=== Supplied information ===

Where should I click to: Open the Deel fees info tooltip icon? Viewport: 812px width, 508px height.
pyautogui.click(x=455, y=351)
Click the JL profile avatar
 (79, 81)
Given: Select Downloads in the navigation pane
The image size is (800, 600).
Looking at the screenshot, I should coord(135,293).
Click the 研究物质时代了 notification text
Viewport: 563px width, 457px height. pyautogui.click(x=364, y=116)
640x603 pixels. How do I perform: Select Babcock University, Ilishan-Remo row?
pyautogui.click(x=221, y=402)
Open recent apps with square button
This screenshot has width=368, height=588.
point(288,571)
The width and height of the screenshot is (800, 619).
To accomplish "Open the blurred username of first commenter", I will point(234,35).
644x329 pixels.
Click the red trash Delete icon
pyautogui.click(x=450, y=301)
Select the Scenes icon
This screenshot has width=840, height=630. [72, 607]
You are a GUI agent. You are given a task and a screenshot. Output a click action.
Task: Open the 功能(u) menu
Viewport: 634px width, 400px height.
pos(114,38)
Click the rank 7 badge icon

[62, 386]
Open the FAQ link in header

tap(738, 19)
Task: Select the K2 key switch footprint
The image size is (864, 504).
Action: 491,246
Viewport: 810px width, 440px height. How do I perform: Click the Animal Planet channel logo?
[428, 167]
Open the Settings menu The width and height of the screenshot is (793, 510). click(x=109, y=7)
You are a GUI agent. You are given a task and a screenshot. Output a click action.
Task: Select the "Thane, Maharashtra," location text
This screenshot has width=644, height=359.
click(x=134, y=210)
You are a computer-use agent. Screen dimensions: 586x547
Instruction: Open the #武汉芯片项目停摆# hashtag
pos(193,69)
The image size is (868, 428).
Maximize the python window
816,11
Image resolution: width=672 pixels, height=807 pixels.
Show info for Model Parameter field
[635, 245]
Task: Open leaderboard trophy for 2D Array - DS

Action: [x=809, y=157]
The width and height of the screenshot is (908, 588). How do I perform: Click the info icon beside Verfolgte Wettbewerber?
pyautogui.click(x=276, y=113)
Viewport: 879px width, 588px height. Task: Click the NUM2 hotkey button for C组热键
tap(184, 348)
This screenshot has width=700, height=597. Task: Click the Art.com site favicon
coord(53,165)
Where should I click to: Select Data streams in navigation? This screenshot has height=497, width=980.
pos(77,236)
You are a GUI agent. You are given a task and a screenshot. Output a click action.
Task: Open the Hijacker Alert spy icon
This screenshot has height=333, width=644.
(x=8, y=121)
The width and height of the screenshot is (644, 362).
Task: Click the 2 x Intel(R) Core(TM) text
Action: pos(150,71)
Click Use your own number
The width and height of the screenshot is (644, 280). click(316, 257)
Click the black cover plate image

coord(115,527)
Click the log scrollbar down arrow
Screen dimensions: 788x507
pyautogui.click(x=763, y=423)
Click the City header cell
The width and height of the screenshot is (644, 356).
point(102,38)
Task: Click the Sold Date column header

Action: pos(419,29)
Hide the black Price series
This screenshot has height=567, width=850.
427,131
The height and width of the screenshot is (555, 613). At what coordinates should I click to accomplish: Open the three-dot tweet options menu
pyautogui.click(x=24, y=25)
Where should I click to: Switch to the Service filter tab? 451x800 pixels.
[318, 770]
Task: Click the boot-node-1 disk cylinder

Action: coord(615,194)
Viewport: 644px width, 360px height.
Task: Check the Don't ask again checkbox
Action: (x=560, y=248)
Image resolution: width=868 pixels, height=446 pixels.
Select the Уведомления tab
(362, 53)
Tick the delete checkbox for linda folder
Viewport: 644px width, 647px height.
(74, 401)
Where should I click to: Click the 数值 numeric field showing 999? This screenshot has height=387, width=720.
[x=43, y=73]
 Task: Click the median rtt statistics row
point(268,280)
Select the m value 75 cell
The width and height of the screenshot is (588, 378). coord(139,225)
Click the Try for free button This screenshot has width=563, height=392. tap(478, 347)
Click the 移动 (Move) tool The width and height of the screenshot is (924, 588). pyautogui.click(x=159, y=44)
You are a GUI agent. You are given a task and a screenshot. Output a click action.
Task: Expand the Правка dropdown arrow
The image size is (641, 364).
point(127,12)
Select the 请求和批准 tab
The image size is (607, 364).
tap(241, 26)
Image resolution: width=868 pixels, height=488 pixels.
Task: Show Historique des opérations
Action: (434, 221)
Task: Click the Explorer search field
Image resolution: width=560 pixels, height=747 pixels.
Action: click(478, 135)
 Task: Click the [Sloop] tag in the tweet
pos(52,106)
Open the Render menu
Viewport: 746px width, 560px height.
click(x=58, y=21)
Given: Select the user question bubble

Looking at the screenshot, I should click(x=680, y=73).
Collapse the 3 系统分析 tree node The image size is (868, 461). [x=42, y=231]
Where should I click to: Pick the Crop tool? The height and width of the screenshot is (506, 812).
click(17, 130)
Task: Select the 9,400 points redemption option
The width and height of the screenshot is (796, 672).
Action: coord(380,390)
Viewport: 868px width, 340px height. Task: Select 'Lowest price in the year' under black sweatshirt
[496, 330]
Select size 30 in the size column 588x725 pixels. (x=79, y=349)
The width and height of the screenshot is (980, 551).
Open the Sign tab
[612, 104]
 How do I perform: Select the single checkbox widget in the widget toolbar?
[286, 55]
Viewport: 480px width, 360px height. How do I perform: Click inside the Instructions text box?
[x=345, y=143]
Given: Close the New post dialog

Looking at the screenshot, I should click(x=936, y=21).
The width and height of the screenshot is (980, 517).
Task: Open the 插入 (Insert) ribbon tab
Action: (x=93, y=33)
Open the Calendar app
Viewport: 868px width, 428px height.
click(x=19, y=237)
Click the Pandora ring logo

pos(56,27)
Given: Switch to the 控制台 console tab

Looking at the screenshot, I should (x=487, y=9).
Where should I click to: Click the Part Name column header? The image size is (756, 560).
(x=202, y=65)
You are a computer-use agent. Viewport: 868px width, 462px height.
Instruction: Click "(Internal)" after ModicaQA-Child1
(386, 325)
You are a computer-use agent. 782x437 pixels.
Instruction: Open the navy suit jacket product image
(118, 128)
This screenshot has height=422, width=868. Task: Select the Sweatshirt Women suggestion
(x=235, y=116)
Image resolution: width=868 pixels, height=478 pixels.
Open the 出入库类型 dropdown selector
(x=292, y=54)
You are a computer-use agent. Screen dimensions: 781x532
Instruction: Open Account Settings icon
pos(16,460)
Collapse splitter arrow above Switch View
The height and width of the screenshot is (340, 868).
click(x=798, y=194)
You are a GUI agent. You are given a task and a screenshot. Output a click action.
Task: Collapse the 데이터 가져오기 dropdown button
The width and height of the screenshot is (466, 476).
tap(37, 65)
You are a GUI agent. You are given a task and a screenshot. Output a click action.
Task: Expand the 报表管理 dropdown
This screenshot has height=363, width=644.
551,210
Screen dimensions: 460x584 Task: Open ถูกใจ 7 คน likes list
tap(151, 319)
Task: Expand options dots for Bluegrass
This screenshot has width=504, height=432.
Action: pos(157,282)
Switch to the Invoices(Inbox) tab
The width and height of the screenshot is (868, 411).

===

Work item →
Write down all of the listing exactly.

Task response →
Where should I click to: Open the Deel fees info tooltip icon? Viewport: 812px width, 508px height.
pyautogui.click(x=455, y=351)
Click the JL profile avatar
 (79, 81)
Given: Select Downloads in the navigation pane
The image size is (800, 600).
Looking at the screenshot, I should coord(135,293).
Click the 研究物质时代了 notification text
Viewport: 563px width, 457px height. pyautogui.click(x=364, y=116)
640x603 pixels. How do I perform: Select Babcock University, Ilishan-Remo row?
pyautogui.click(x=221, y=402)
Open recent apps with square button
This screenshot has width=368, height=588.
point(288,571)
The width and height of the screenshot is (800, 619).
To accomplish "Open the blurred username of first commenter", I will point(234,35).
644x329 pixels.
Click the red trash Delete icon
pyautogui.click(x=450, y=301)
Select the Scenes icon
This screenshot has width=840, height=630. [72, 607]
You are a GUI agent. You are given a task and a screenshot. Output a click action.
Task: Open the 功能(u) menu
Viewport: 634px width, 400px height.
pos(114,38)
Click the rank 7 badge icon

[62, 386]
Open the FAQ link in header

tap(738, 19)
Task: Select the K2 key switch footprint
The image size is (864, 504).
Action: 491,246
Viewport: 810px width, 440px height. How do I perform: Click the Animal Planet channel logo?
[428, 167]
Open the Settings menu The width and height of the screenshot is (793, 510). click(x=109, y=7)
You are a GUI agent. You are given a task and a screenshot. Output a click action.
Task: Select the "Thane, Maharashtra," location text
This screenshot has width=644, height=359.
click(x=134, y=210)
You are a computer-use agent. Screen dimensions: 586x547
Instruction: Open the #武汉芯片项目停摆# hashtag
pos(193,69)
The image size is (868, 428).
Maximize the python window
816,11
Image resolution: width=672 pixels, height=807 pixels.
Show info for Model Parameter field
[635, 245]
Task: Open leaderboard trophy for 2D Array - DS

Action: [x=809, y=157]
The width and height of the screenshot is (908, 588). How do I perform: Click the info icon beside Verfolgte Wettbewerber?
pyautogui.click(x=276, y=113)
Viewport: 879px width, 588px height. Task: Click the NUM2 hotkey button for C组热键
tap(184, 348)
This screenshot has width=700, height=597. Task: Click the Art.com site favicon
coord(53,165)
Where should I click to: Select Data streams in navigation? This screenshot has height=497, width=980.
pos(77,236)
You are a GUI agent. You are given a task and a screenshot. Output a click action.
Task: Open the Hijacker Alert spy icon
This screenshot has height=333, width=644.
(x=8, y=121)
The width and height of the screenshot is (644, 362).
Task: Click the 2 x Intel(R) Core(TM) text
Action: pos(150,71)
Click Use your own number
The width and height of the screenshot is (644, 280). click(316, 257)
Click the black cover plate image

coord(115,527)
Click the log scrollbar down arrow
Screen dimensions: 788x507
pyautogui.click(x=763, y=423)
Click the City header cell
The width and height of the screenshot is (644, 356).
point(102,38)
Task: Click the Sold Date column header

Action: pos(419,29)
Hide the black Price series
This screenshot has height=567, width=850.
427,131
The height and width of the screenshot is (555, 613). At what coordinates should I click to accomplish: Open the three-dot tweet options menu
pyautogui.click(x=24, y=25)
Where should I click to: Switch to the Service filter tab? 451x800 pixels.
[318, 770]
Task: Click the boot-node-1 disk cylinder

Action: coord(615,194)
Viewport: 644px width, 360px height.
Task: Check the Don't ask again checkbox
Action: (x=560, y=248)
Image resolution: width=868 pixels, height=446 pixels.
Select the Уведомления tab
(362, 53)
Tick the delete checkbox for linda folder
Viewport: 644px width, 647px height.
(74, 401)
Where should I click to: Click the 数值 numeric field showing 999? This screenshot has height=387, width=720.
[x=43, y=73]
 Task: Click the median rtt statistics row
point(268,280)
Select the m value 75 cell
The width and height of the screenshot is (588, 378). coord(139,225)
Click the Try for free button This screenshot has width=563, height=392. tap(478, 347)
Click the 移动 (Move) tool The width and height of the screenshot is (924, 588). pyautogui.click(x=159, y=44)
You are a GUI agent. You are given a task and a screenshot. Output a click action.
Task: Expand the Правка dropdown arrow
The image size is (641, 364).
point(127,12)
Select the 请求和批准 tab
The image size is (607, 364).
tap(241, 26)
Image resolution: width=868 pixels, height=488 pixels.
Task: Show Historique des opérations
Action: (434, 221)
Task: Click the Explorer search field
Image resolution: width=560 pixels, height=747 pixels.
Action: click(478, 135)
 Task: Click the [Sloop] tag in the tweet
pos(52,106)
Open the Render menu
Viewport: 746px width, 560px height.
click(x=58, y=21)
Given: Select the user question bubble

Looking at the screenshot, I should click(x=680, y=73).
Collapse the 3 系统分析 tree node The image size is (868, 461). [x=42, y=231]
Where should I click to: Pick the Crop tool? The height and width of the screenshot is (506, 812).
click(17, 130)
Task: Select the 9,400 points redemption option
The width and height of the screenshot is (796, 672).
Action: coord(380,390)
Viewport: 868px width, 340px height. Task: Select 'Lowest price in the year' under black sweatshirt
[496, 330]
Select size 30 in the size column 588x725 pixels. (x=79, y=349)
The width and height of the screenshot is (980, 551).
Open the Sign tab
[612, 104]
 How do I perform: Select the single checkbox widget in the widget toolbar?
[286, 55]
Viewport: 480px width, 360px height. How do I perform: Click inside the Instructions text box?
[x=345, y=143]
Given: Close the New post dialog

Looking at the screenshot, I should click(x=936, y=21).
The width and height of the screenshot is (980, 517).
Task: Open the 插入 (Insert) ribbon tab
Action: (x=93, y=33)
Open the Calendar app
Viewport: 868px width, 428px height.
click(x=19, y=237)
Click the Pandora ring logo

pos(56,27)
Given: Switch to the 控制台 console tab

Looking at the screenshot, I should (x=487, y=9).
Where should I click to: Click the Part Name column header? The image size is (756, 560).
(x=202, y=65)
You are a computer-use agent. Viewport: 868px width, 462px height.
Instruction: Click "(Internal)" after ModicaQA-Child1
(386, 325)
You are a computer-use agent. 782x437 pixels.
Instruction: Open the navy suit jacket product image
(118, 128)
This screenshot has height=422, width=868. Task: Select the Sweatshirt Women suggestion
(x=235, y=116)
Image resolution: width=868 pixels, height=478 pixels.
Open the 出入库类型 dropdown selector
(x=292, y=54)
You are a computer-use agent. Screen dimensions: 781x532
Instruction: Open Account Settings icon
pos(16,460)
Collapse splitter arrow above Switch View
The height and width of the screenshot is (340, 868).
click(x=798, y=194)
You are a GUI agent. You are given a task and a screenshot. Output a click action.
Task: Collapse the 데이터 가져오기 dropdown button
The width and height of the screenshot is (466, 476).
tap(37, 65)
You are a GUI agent. You are given a task and a screenshot. Output a click action.
Task: Expand the 报表管理 dropdown
This screenshot has height=363, width=644.
551,210
Screen dimensions: 460x584 Task: Open ถูกใจ 7 คน likes list
tap(151, 319)
Task: Expand options dots for Bluegrass
This screenshot has width=504, height=432.
Action: pos(157,282)
Switch to the Invoices(Inbox) tab
The width and height of the screenshot is (868, 411).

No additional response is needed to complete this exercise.